Aufgabe 1 → Kannst du aus der Liste die Zeilen von der Zeile mit „The width and height of the screenshot is (1389, 868).“ bis einschließlich der Zeile mit „click(798, 675)“ wortgetreu wiederholen?

Vorliegender Text →
____________________

Johann Strauß wird kein Baron
Allein unter Kaiser Franz Joseph wurden 5700 Bürgerliche geadelt, darunter prominente Kaufleute und Bankiers wie Schoeller, Epstein, Mautner Markhof, Drasche, Wertheim und Rothschild. Bei Künstlern war der Kaiser strenger. So lehnte er die Ernennung des Walzerkönigs Johann Strauß in den Adelsstand ab, da dieser 1848 einen Revolutionsmarsch komponiert und mit den Aufständischen sympathisiert hatte. Der wohl populärste Musiker seiner Zeit kam auch nach Jahrzehnten noch nicht für eine »Baronie« infrage, obwohl er inzwischen eine ganze Reihe von habsburgtreuen Texten vertont hatte.

____________________

Datensätze →
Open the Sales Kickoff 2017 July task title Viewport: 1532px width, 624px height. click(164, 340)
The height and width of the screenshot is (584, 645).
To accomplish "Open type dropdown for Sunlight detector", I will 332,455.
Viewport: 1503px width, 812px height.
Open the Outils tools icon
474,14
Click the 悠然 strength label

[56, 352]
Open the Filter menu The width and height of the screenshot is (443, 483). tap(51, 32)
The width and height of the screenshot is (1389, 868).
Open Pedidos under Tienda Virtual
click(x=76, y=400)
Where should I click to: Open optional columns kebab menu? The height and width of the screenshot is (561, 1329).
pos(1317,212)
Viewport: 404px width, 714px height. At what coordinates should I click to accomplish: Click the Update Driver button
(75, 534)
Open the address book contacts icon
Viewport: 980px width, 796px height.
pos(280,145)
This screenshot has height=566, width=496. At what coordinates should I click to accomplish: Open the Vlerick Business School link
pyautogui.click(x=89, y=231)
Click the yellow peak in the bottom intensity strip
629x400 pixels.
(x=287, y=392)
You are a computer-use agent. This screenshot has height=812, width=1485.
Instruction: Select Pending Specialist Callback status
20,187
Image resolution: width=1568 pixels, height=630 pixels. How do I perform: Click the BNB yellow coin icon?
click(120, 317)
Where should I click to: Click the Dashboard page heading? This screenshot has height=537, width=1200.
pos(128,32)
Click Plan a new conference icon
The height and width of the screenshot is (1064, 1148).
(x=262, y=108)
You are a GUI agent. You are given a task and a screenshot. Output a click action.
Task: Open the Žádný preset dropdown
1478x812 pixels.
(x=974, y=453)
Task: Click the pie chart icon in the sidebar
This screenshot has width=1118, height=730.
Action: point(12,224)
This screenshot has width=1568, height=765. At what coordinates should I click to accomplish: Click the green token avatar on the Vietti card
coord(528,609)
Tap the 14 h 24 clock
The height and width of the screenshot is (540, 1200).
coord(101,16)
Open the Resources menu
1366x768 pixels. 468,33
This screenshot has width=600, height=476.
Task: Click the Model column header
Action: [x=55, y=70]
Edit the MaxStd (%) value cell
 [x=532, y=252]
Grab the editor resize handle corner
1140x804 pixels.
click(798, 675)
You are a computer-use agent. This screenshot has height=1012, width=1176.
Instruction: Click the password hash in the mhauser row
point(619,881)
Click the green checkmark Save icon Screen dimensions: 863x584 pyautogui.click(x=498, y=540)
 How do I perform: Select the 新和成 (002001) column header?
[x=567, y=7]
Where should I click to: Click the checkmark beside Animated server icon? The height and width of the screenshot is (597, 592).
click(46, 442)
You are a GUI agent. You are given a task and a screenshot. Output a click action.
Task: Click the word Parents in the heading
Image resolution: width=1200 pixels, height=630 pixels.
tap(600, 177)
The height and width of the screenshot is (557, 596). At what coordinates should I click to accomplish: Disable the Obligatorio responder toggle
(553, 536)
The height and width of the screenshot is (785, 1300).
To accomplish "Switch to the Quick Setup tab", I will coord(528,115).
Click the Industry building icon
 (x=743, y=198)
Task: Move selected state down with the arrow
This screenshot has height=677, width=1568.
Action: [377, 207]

____________________

Aufgabe 2 → Kannst du aus dem Text über Johann Strauß den Abschnitt von „Johann Strauß wird“ bis einschließlich „Texten vertont hatte.“ wortgetreu niederschreiben?

Erwartete Antwort 1 →
The width and height of the screenshot is (1389, 868).
Open Pedidos under Tienda Virtual
click(x=76, y=400)
Where should I click to: Open optional columns kebab menu? The height and width of the screenshot is (561, 1329).
pos(1317,212)
Viewport: 404px width, 714px height. At what coordinates should I click to accomplish: Click the Update Driver button
(75, 534)
Open the address book contacts icon
Viewport: 980px width, 796px height.
pos(280,145)
This screenshot has height=566, width=496. At what coordinates should I click to accomplish: Open the Vlerick Business School link
pyautogui.click(x=89, y=231)
Click the yellow peak in the bottom intensity strip
629x400 pixels.
(x=287, y=392)
You are a computer-use agent. This screenshot has height=812, width=1485.
Instruction: Select Pending Specialist Callback status
20,187
Image resolution: width=1568 pixels, height=630 pixels. How do I perform: Click the BNB yellow coin icon?
click(120, 317)
Where should I click to: Click the Dashboard page heading? This screenshot has height=537, width=1200.
pos(128,32)
Click Plan a new conference icon
The height and width of the screenshot is (1064, 1148).
(x=262, y=108)
You are a GUI agent. You are given a task and a screenshot. Output a click action.
Task: Open the Žádný preset dropdown
1478x812 pixels.
(x=974, y=453)
Task: Click the pie chart icon in the sidebar
This screenshot has width=1118, height=730.
Action: point(12,224)
This screenshot has width=1568, height=765. At what coordinates should I click to accomplish: Click the green token avatar on the Vietti card
coord(528,609)
Tap the 14 h 24 clock
The height and width of the screenshot is (540, 1200).
coord(101,16)
Open the Resources menu
1366x768 pixels. 468,33
This screenshot has width=600, height=476.
Task: Click the Model column header
Action: [x=55, y=70]
Edit the MaxStd (%) value cell
 [x=532, y=252]
Grab the editor resize handle corner
1140x804 pixels.
click(798, 675)

Erwartete Antwort 2 →
Johann Strauß wird kein Baron
Allein unter Kaiser Franz Joseph wurden 5700 Bürgerliche geadelt, darunter prominente Kaufleute und Bankiers wie Schoeller, Epstein, Mautner Markhof, Drasche, Wertheim und Rothschild. Bei Künstlern war der Kaiser strenger. So lehnte er die Ernennung des Walzerkönigs Johann Strauß in den Adelsstand ab, da dieser 1848 einen Revolutionsmarsch komponiert und mit den Aufständischen sympathisiert hatte. Der wohl populärste Musiker seiner Zeit kam auch nach Jahrzehnten noch nicht für eine »Baronie« infrage, obwohl er inzwischen eine ganze Reihe von habsburgtreuen Texten vertont hatte.